• TASK STATEMENT: Please set out the rows from the one containing "The height and width of the screenshot is (606, 983)." through the one containing "At what (x,y)", both included, as a numbered list with blank lines left out.

• DATA FOR PROCESSING:
>>>>

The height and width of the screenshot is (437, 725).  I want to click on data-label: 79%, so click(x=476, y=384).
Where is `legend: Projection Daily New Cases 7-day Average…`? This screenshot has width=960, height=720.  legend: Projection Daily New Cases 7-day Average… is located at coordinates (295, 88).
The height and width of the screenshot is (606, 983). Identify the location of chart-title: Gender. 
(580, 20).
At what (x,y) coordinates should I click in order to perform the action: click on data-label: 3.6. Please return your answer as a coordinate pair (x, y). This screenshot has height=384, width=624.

<<<<
>>>>

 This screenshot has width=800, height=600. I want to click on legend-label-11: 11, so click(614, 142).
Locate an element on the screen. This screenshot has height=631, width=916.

<<<<

• REPLY TO THE EXERCISE:
1. The height and width of the screenshot is (606, 983). Identify the location of chart-title: Gender. 
2. (580, 20).
3. At what (x,y) coordinates should I click in order to perform the action: click on data-label: 3.6. Please return your answer as a coordinate pair (x, y). This screenshot has height=384, width=624.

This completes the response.